🤖 AI Summary
This work investigates the identification of shared and view-specific latent structures in multi-view data, focusing on scenarios where symmetric positive definite matrices exhibit common eigendirections. By analyzing the spectral properties of matrix interpolants of the form \(A^{1-x}B^x\), the study establishes that the operator norm displays strict or approximate log-linear behavior if and only if the matrices share dominant eigenvectors. Leveraging this theoretical insight, the authors develop a multi-manifold learning framework that integrates complex matrix interpolation, spectral analysis, and singular vector alignment to effectively disentangle common and specific latent variables across views. This approach provides a novel theoretical foundation and a practical methodology for multi-view representation learning.
📝 Abstract
Given two symmetric positive-definite matrices $A, B \in \mathbb{R}^{n \times n}$, we study the spectral properties of the interpolation $A^{1-x} B^x$ for $0 \leq x \leq 1$. The presence of `common structures' in $A$ and $B$, eigenvectors pointing in a similar direction, can be investigated using this interpolation perspective.

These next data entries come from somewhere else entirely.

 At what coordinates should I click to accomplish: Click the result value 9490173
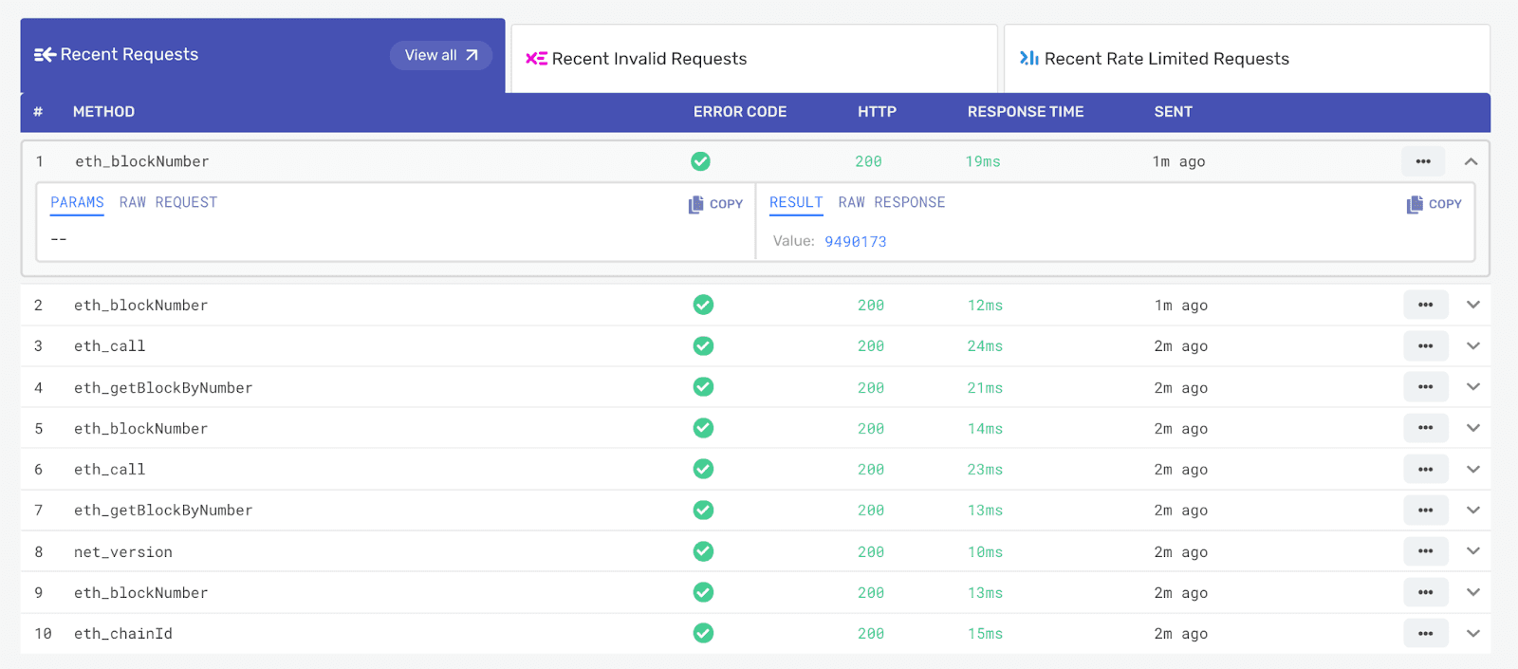point(855,241)
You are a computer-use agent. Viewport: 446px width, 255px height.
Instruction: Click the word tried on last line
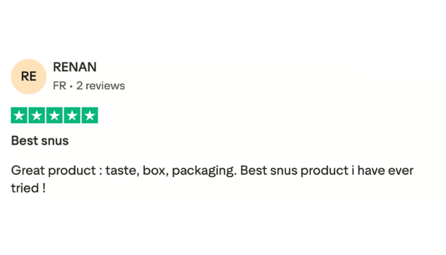tap(25, 188)
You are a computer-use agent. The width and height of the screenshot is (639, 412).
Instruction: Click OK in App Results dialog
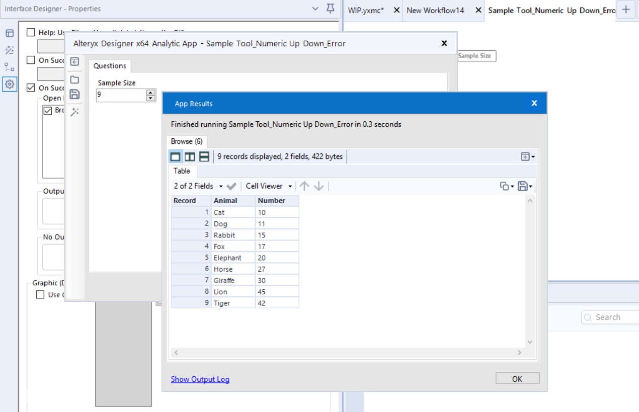click(x=517, y=379)
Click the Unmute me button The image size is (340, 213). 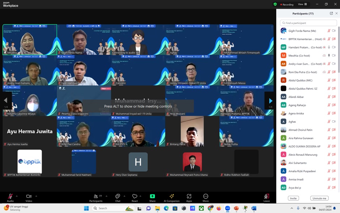click(319, 198)
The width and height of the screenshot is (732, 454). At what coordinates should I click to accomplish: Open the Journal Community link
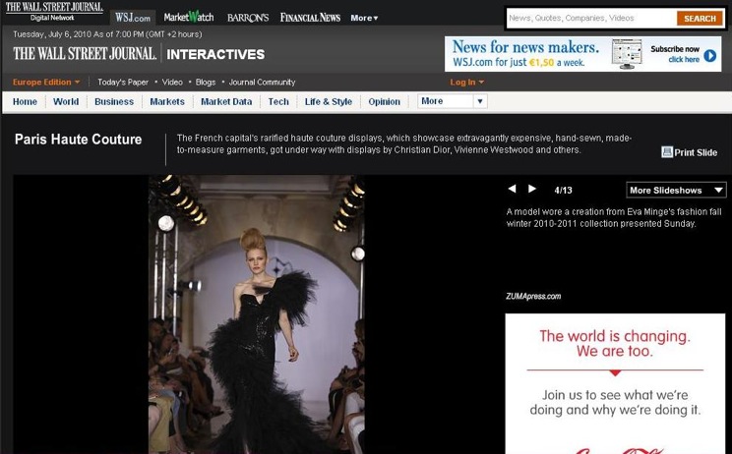pyautogui.click(x=262, y=83)
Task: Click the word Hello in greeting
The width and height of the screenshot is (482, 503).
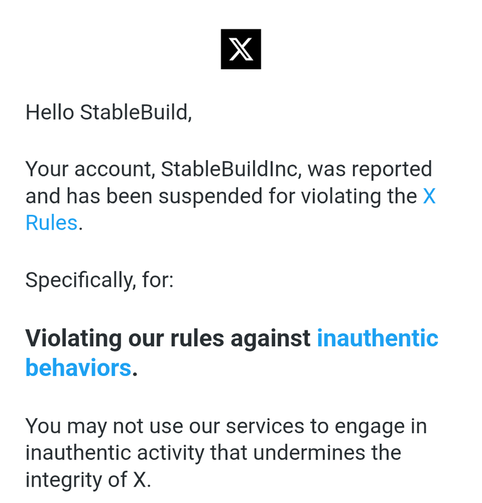Action: point(50,112)
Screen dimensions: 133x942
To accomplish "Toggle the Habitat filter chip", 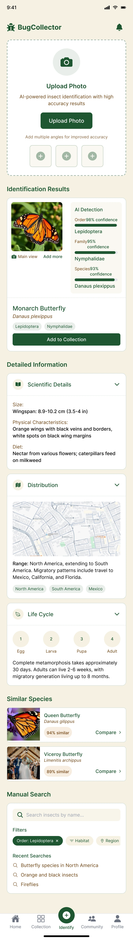I will tap(80, 841).
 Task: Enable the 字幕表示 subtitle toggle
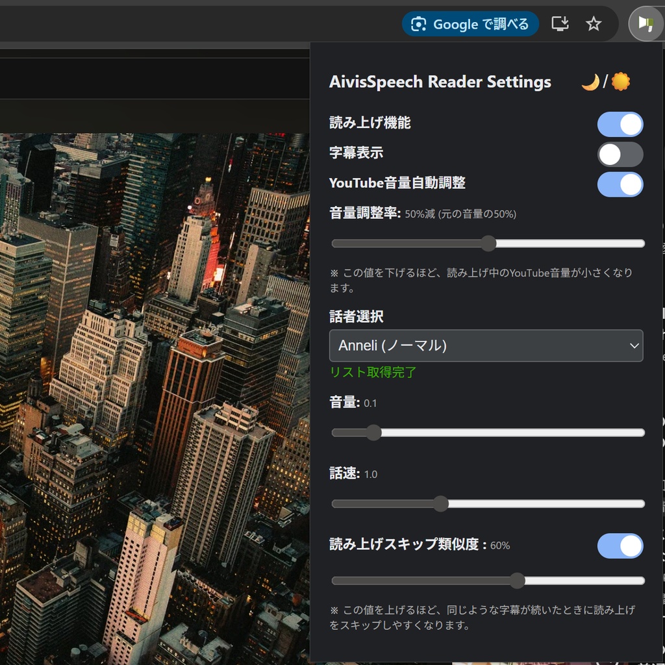[x=620, y=154]
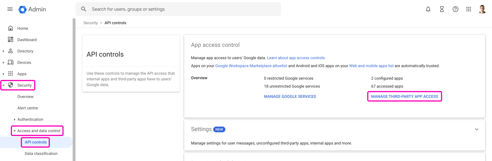Select Data classification in the sidebar
Viewport: 492px width, 161px height.
click(41, 154)
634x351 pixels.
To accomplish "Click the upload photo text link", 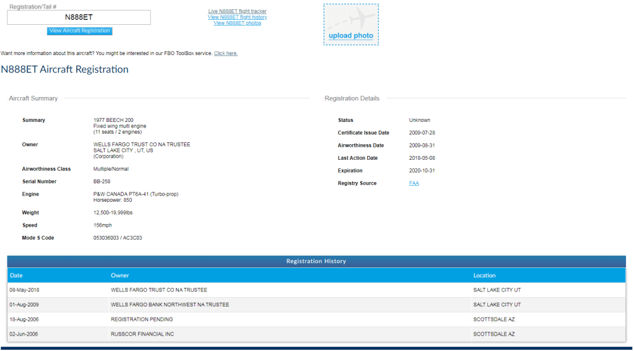I will [351, 36].

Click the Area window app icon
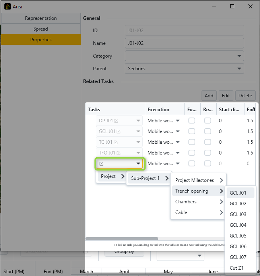click(x=7, y=6)
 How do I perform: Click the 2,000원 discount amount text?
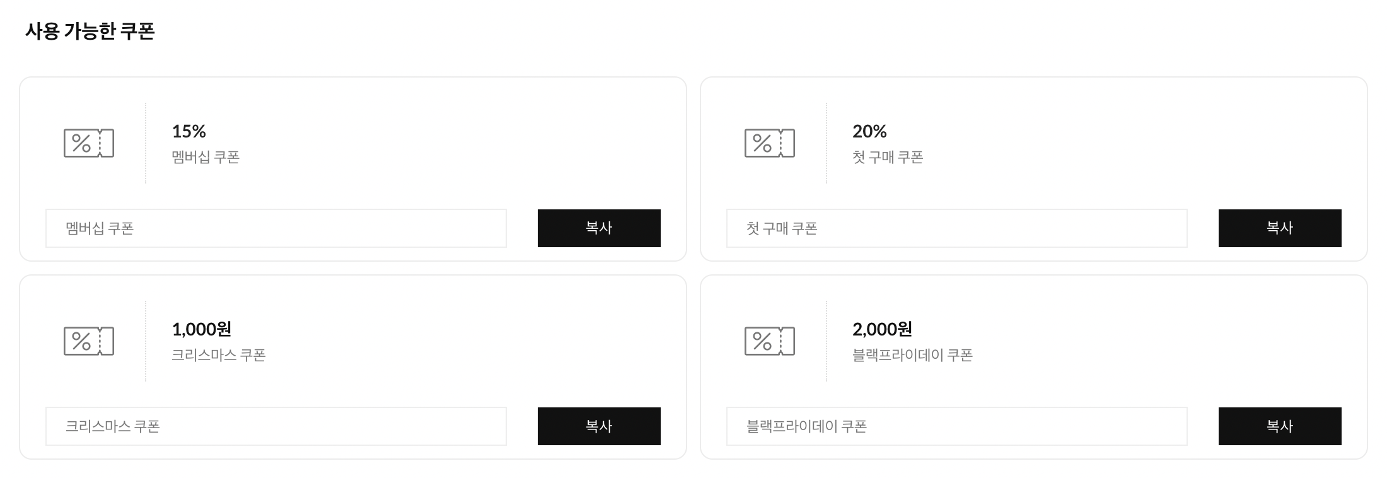tap(883, 329)
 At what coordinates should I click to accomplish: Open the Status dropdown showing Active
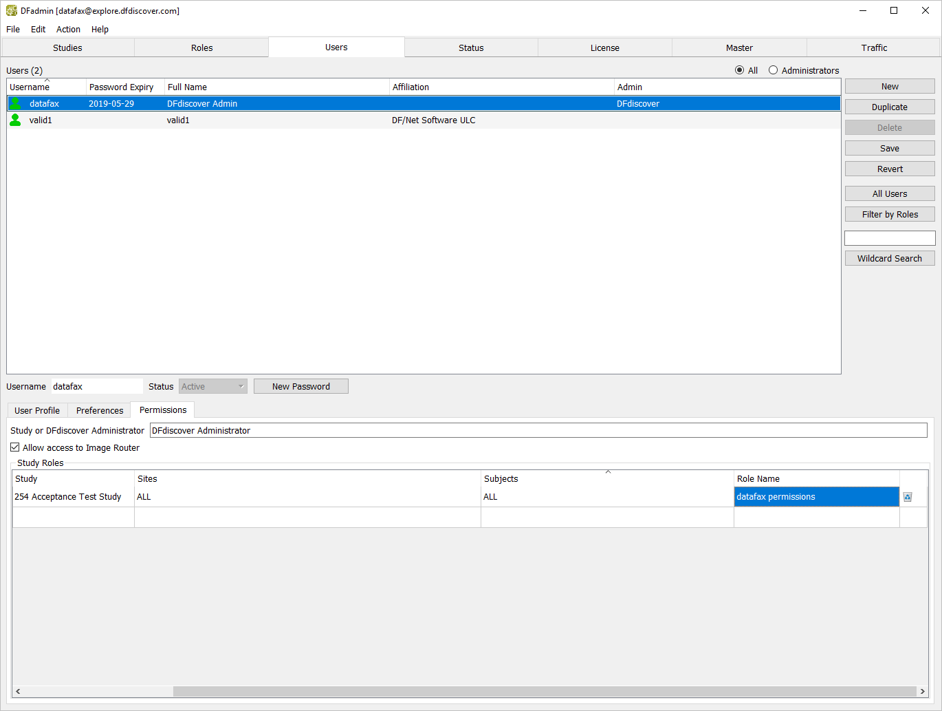[x=212, y=387]
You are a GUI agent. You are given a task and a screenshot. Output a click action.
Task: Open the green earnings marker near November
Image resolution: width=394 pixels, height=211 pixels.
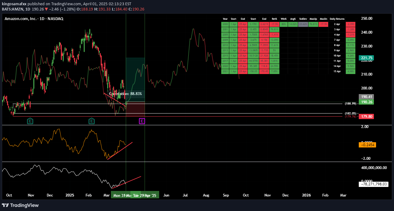[x=30, y=121]
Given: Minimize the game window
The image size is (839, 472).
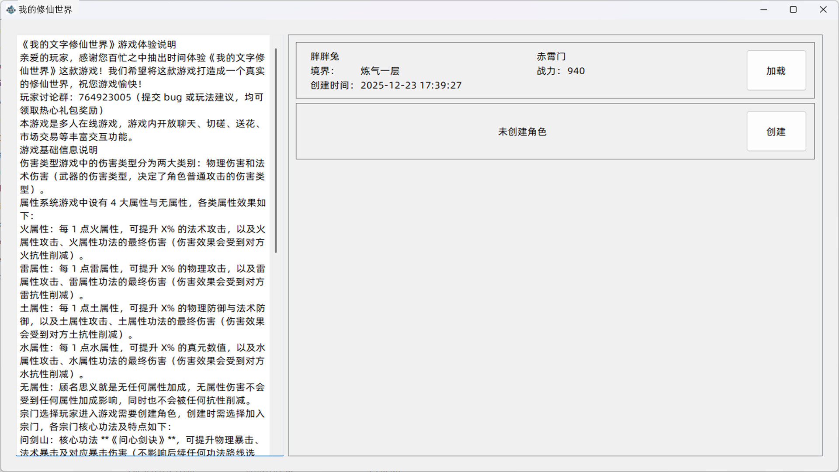Looking at the screenshot, I should [764, 9].
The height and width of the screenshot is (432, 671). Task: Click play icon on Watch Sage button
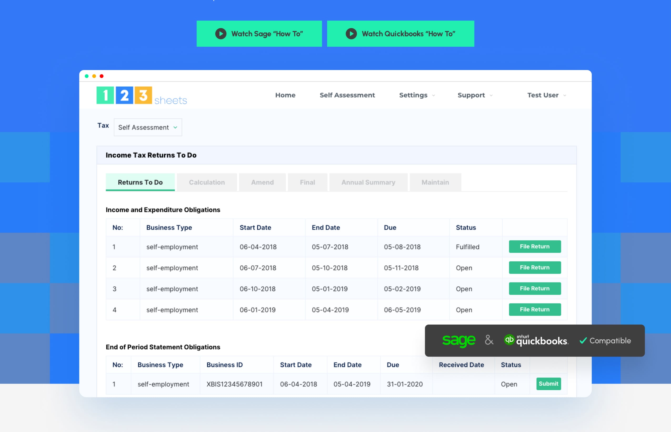pos(221,34)
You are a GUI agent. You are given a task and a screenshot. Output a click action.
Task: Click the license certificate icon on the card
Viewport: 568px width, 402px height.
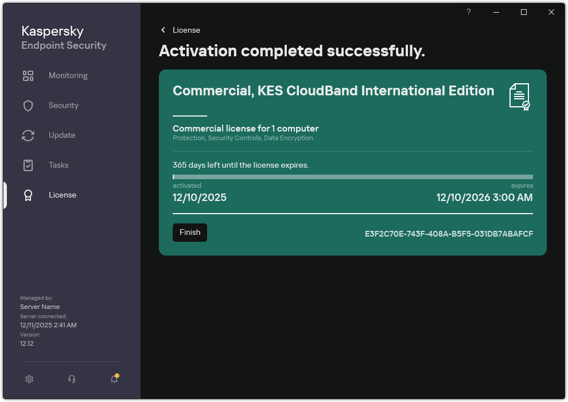pos(519,97)
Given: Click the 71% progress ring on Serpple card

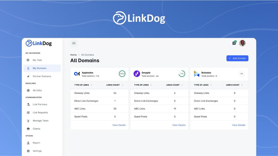Looking at the screenshot, I should coord(182,73).
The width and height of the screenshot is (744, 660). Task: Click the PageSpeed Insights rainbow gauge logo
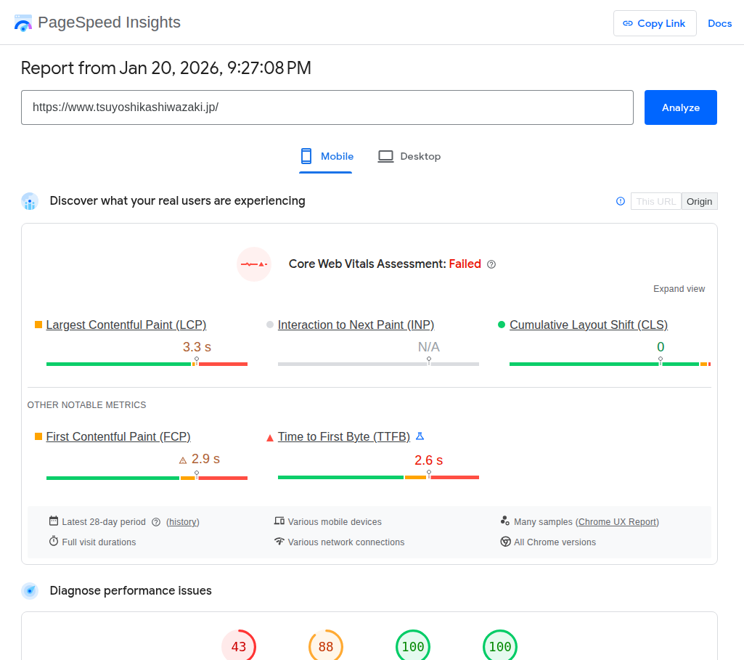pos(23,23)
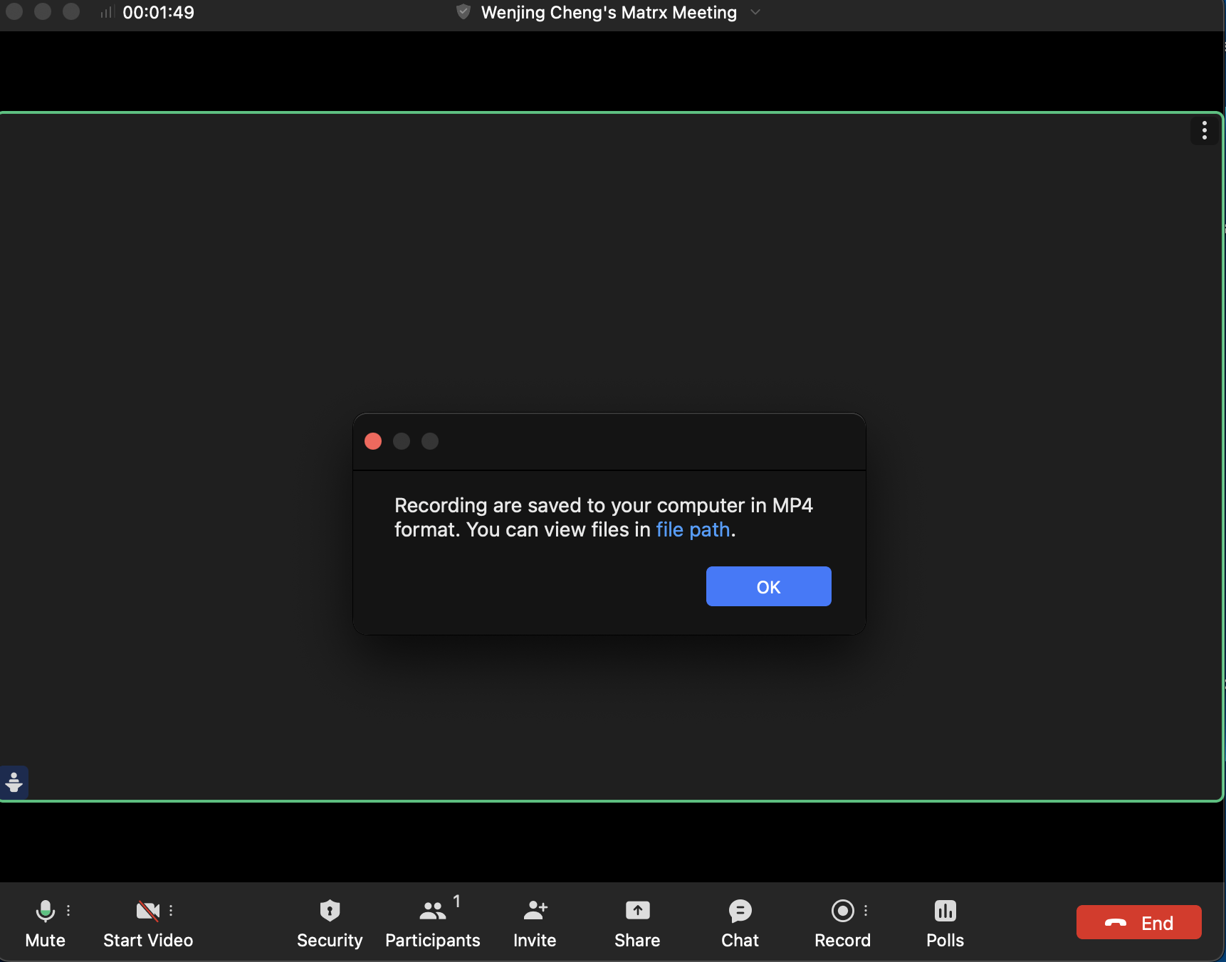Open the Participants panel
Viewport: 1226px width, 962px height.
click(x=432, y=911)
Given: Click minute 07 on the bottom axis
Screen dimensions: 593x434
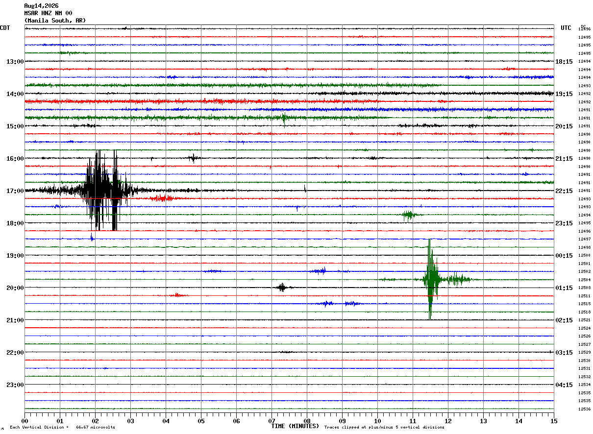Looking at the screenshot, I should point(272,421).
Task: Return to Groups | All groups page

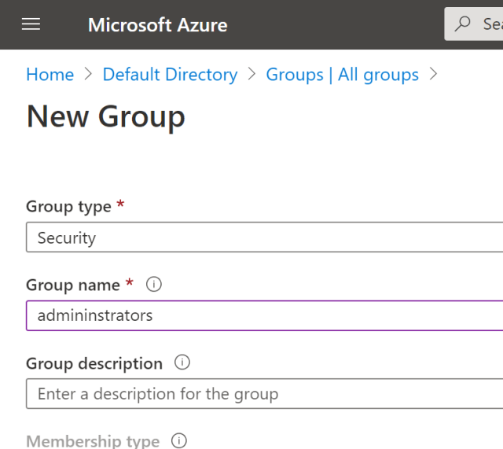Action: 342,75
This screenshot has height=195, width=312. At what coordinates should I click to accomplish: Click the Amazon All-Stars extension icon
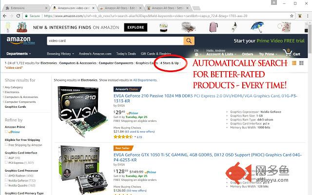(x=300, y=16)

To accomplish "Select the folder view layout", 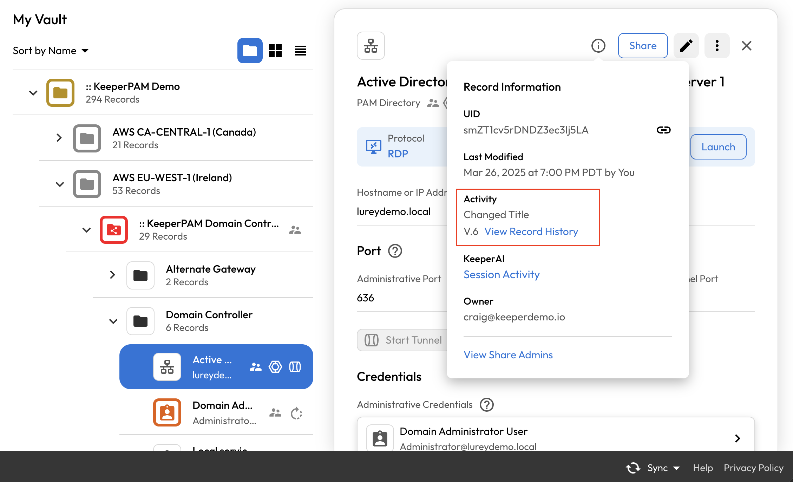I will (x=250, y=51).
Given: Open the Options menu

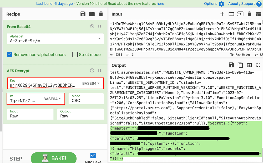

Generically, exact log-linearity of the operator norm $\|A^{1-x} B^x\|$ is equivalent to the existence of a shared eigenvector in the original matrices; stability bounds show that approximate log-linearity forces principal singular vectors to align with leading eigenvectors of both matrices. These results give rise to and provide theoretical justification for a multi-manifold learning framework that identifies common and distinct latent structures in multiview data.